Michigan has been awarded $38 million to provide job retraining and career support services for 8,600 dislocated workers in twenty-four counties, Governor Jennifer Granholm announced Tuesday.
With unemployment levels nearing 15 percent, and a $2.8 billion budget gap threatening a government shutdown, Michigan is hopeful that a program meant to provide job retraining will provide a boon to the slumping automotive sector.
“We fought hard to bring this money to Michigan and worked closely with Secretary Solis and our congressional delegation to ensure that we are able to provide thousands of dislocated workers the chance to start new careers in the sectors that are driving the diversification of Michigan’s economy,” Gov. Granholm said in a statement.
The U.S. Department of Labor awarded National Emergency Grants (NEGs) through the American Recovery and Reinvestment Act to cover three of the hardest hit regions of Michigan. The grants are intended to expand service capacity and will provide funds to dislocated workers in those counties for one year. Those workers who have been dislocated, as well as those who become dislocated over the next two months are eligible to receive training and support services.

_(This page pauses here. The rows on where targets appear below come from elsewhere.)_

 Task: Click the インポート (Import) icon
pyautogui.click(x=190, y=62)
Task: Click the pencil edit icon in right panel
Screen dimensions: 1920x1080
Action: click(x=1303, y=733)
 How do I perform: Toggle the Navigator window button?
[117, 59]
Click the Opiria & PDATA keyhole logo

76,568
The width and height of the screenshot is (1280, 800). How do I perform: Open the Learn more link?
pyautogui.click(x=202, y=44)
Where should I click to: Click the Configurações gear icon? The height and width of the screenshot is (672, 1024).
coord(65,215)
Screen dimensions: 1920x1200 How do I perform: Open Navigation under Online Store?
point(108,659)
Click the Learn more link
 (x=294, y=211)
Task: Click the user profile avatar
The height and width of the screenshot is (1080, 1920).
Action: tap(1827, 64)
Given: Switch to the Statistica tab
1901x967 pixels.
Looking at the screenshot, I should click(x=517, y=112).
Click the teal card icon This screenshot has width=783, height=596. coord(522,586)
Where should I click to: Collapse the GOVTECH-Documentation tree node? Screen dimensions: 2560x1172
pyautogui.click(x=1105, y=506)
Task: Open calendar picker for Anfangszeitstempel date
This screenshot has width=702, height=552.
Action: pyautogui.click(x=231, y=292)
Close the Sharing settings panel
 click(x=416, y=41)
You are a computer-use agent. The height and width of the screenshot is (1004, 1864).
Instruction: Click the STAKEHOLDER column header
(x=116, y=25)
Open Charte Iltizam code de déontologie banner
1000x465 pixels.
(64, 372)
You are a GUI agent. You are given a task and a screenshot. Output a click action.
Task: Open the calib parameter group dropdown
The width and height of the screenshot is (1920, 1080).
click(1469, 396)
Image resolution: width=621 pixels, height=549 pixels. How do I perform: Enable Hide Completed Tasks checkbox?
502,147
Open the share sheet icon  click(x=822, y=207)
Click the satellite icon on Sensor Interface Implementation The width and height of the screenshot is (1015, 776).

“We are committed to aggressively competing for additional funding to provide services Michigan’s citizens so desperately need,” Michigan Department of Energy, Labor and Economic Growth (DELEG) Deputy Director Andy Levin said.
In a recent article, Nextgov chronicled Michigan’s use of information technology in helping to transform the state’s economic engine. Michigan officials are hopeful that broadband and electronic health records help entice more technology firms to move operations within Michigan’s borders, Nextgov’s Guatham Nagesh said in his article.